Trento, cerca di scappare dal marito violento e cade dal poggiolo: uomo allontanato da casa

La vittima ha raccontato alla polizia mesi di violenza, minacce e paura. Dall’inizio dell’anno sono state eseguite dalla Polizia di Stato 8 misure cautelari restrittive della libertà personale a carico di altrettante persone, autori di reati in materia di codice rosso (maltrattamenti in famiglia, stalking, violenza sessuale e lesioni)

È stato allontanato da casa dalla Squadra Mobile, coordinata dalla Procura della Repubblica di Trento, nel pomeriggio di lunedì 19 aprile, il cinquantanovenne residente a Trento e accusato di essere l'autore di violenze e minacce, sfociate in veri e propri maltrattamenti nei confronti della moglie.

Dal racconto della vittima, una donna cinquantaquattrenne residente a Trento, gli investigatori della Squadra Mobile hanno potuto delineare un quadro di soprusi e violenze, fisiche e verbali, protrattisi per circa sette mesi, da settembre 2020 fino a pochi gironi orsono.

Nella serata del 7 settembre 2020, l’uomo in preda a uno scatto d’ira ha prima colpito la moglie con uno schiaffo per poi spingerla, facendola cadere in terra e prenderla a calci sulla schiena. Sebbene fortemente contusa, in particolare nella zona dorsale, sul torace e all’addome, la vittima non ha voluto andare in ospedale, perché impaurita dalla reazione del marito, qualora le avessero chiesto come si fosse provocata le lesioni.

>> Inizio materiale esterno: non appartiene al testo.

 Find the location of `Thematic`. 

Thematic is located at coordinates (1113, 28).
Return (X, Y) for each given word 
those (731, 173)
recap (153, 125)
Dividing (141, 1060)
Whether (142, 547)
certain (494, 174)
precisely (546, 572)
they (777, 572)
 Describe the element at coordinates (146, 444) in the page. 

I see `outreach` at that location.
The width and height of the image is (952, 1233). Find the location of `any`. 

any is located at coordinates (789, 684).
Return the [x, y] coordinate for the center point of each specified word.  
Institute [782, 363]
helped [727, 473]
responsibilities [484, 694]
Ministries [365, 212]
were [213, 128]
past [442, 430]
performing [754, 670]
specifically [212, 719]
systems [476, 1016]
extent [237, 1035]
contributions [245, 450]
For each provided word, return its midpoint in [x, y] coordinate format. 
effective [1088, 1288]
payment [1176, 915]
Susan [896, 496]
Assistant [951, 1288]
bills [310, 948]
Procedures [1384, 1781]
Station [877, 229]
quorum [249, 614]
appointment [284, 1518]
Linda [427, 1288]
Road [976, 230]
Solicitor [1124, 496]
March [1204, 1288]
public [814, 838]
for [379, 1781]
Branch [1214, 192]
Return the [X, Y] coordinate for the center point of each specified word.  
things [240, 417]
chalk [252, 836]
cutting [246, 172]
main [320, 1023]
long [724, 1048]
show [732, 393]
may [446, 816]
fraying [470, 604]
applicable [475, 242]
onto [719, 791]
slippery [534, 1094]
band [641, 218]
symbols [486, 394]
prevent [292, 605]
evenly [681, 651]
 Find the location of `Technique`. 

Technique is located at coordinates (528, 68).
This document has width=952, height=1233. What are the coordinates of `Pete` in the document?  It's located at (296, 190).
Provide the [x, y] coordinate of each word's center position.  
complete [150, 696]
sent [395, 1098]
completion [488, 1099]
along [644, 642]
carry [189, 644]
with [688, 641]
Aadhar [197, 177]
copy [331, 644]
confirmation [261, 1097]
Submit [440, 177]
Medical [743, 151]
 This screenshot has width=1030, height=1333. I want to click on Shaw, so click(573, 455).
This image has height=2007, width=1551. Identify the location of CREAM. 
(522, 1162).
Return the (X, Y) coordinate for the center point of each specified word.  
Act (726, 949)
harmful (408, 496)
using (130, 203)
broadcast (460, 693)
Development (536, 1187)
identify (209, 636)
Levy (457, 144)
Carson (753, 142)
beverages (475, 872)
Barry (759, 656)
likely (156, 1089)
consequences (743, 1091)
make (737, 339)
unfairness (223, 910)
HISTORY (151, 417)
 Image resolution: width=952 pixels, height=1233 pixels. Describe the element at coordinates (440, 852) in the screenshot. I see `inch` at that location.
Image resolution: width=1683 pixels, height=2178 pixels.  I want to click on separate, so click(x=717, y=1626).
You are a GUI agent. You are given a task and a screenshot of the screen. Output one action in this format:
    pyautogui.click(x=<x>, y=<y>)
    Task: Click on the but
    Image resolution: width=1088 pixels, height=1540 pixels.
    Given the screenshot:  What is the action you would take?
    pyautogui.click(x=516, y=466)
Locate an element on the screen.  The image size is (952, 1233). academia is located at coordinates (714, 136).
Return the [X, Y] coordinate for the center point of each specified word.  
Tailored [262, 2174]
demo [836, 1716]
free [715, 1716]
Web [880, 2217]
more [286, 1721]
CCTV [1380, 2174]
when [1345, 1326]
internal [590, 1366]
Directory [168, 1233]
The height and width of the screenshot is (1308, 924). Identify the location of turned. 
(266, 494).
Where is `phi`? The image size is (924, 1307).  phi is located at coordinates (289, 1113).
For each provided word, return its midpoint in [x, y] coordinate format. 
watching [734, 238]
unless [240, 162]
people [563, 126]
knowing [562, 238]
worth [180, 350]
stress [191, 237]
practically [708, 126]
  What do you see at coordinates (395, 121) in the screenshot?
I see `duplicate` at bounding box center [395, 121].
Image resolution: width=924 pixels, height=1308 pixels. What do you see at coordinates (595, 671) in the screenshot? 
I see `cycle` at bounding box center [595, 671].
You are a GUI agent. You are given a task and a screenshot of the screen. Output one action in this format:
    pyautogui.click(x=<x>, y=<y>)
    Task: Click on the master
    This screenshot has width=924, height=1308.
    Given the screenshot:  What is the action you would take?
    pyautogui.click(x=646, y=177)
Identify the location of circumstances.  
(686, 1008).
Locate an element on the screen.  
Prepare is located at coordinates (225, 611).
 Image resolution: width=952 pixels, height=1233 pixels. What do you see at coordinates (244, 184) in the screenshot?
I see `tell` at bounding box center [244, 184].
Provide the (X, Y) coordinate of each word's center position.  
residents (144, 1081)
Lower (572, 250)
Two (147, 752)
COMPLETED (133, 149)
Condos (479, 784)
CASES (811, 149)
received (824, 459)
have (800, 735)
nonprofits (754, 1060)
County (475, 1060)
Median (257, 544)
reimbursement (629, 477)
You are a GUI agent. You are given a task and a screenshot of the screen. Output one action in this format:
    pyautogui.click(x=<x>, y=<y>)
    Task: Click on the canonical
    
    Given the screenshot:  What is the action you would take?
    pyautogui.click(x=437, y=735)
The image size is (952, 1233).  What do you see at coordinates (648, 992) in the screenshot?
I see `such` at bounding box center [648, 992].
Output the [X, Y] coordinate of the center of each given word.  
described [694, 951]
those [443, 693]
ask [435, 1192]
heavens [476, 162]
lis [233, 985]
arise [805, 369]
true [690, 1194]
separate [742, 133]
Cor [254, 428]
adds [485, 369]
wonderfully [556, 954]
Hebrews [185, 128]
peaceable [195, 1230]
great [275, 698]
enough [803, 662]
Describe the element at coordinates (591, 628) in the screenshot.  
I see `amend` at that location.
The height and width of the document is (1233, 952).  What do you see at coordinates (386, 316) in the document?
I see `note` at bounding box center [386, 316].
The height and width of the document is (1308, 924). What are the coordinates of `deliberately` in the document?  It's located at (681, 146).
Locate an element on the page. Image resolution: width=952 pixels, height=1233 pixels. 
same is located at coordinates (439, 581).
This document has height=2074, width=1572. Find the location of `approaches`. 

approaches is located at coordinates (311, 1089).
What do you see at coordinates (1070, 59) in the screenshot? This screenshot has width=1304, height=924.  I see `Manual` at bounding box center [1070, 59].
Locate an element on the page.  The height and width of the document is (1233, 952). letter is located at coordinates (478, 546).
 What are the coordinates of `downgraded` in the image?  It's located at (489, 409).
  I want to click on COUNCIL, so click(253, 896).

Due settimane dopo, ovvero il 20 settembre 2020, il cinquantanovenne, in nuovamente in nuovamente a un’ira incontrollata, ha insultato pesantemente la coniuge e poi l’ha minacciata con un coltello, dicendole che avrebbe potuto ucciderla in qualunque momento.

Altri episodi, secondo quanto emerso dalle indagini delle forze dell’ordine, sono accaduti nel corso del 2021. Il 17 gennaio la donna è stata di nuovo apostrofata con epiteti offensivi dal marito. L’epilogo dell’escalation di violenza, tale da determinare per l’uomo l’adozione di un provvedimento limitativo della liberà personale, è arrivato nel corso dell’ultima settimana.

L’11 aprile la donna è stata presa a schiaffi, pugni e calci dal marito, senza alcun motivo e tre giorni dopo, il 14 aprile, nel corso di una discussione con il coniuge, impaurita dall’atteggiamento aggressivo dell’uomo, oltre che dalla probabilità che potesse picchiarla nuovamente, si è diretta, per guadagnarsi una via di fuga, verso la finestra dell’appartamento al secondo piano di una palazzina. Nel tentativo di scappare è caduta dal poggiolo, procurandosi la rottura della caviglia guaribile in trenta giorni. 

Dall’inizio dell’anno sono state eseguite dalla Polizia di Stato 8 misure cautelari restrittive della libertà personale a carico di altrettante persone, autori di reati in materia di codice rosso (maltrattamenti in famiglia, stalking, violenza sessuale e lesioni).